### DATA FOR PROCESSING
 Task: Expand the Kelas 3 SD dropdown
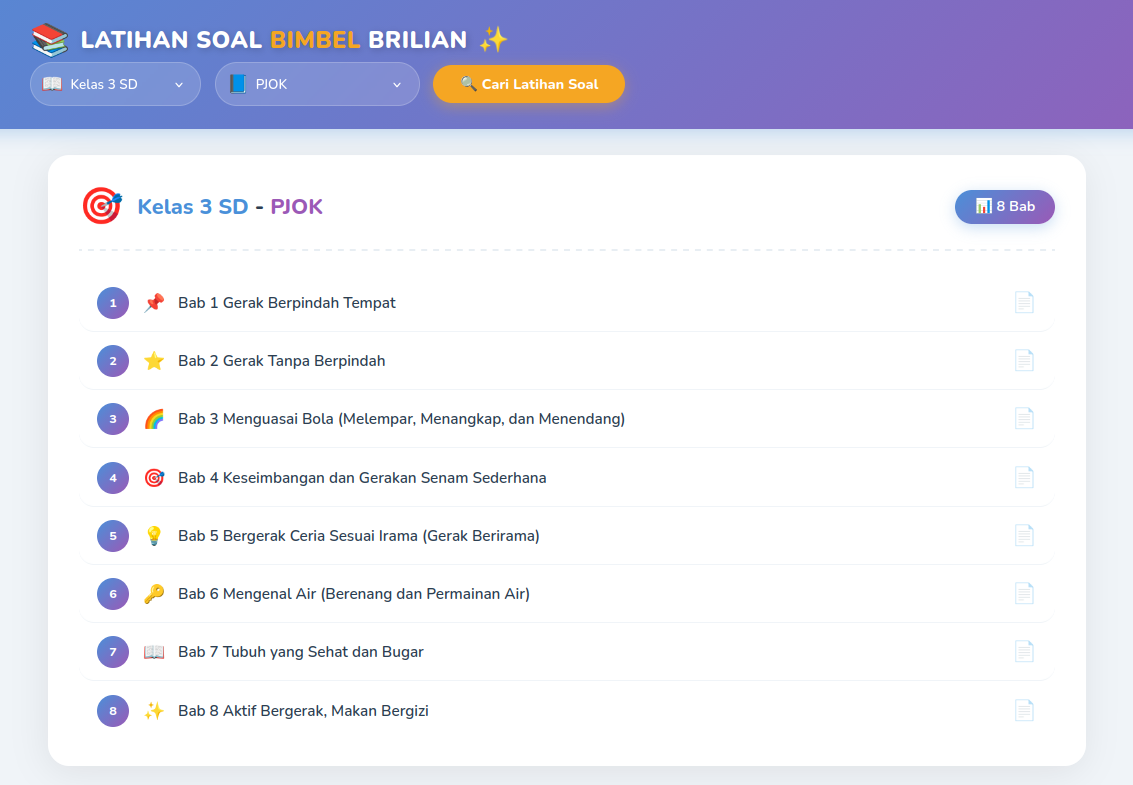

---

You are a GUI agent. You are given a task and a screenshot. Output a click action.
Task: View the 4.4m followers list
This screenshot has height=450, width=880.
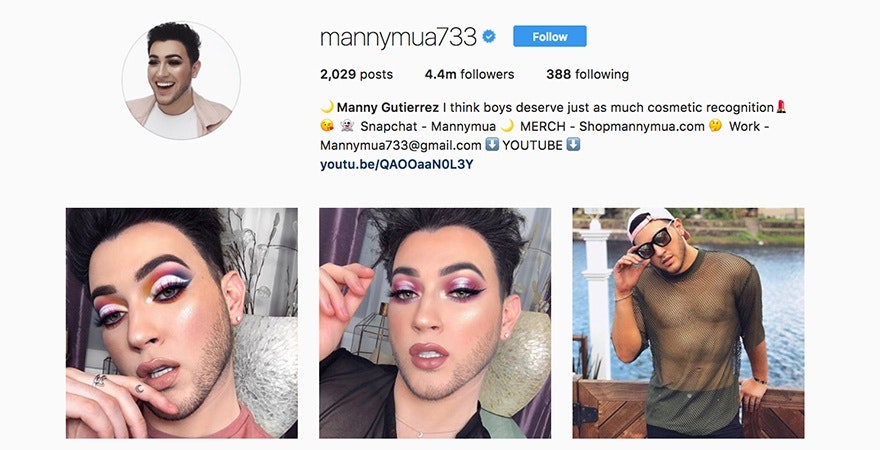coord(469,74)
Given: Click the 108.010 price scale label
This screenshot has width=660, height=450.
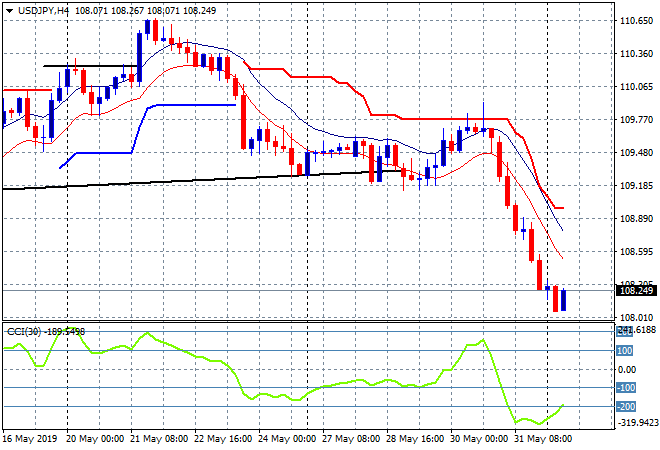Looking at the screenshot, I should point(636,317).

--

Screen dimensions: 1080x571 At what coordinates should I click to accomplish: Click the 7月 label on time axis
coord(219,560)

### DIRECTIVE
Copy the records word for word, everything from the line containing "You are a GUI" down to the line containing "Looking at the", both lines included. Leave the pictures out of your copy.

### FINAL RESULT
You are a GUI agent. You are given a task and a screenshot. Output a click action.
Task: View the 4.4m followers list
This screenshot has height=450, width=880.
coord(469,74)
Given: Click the 108.010 price scale label
This screenshot has width=660, height=450.
Looking at the screenshot, I should point(636,317).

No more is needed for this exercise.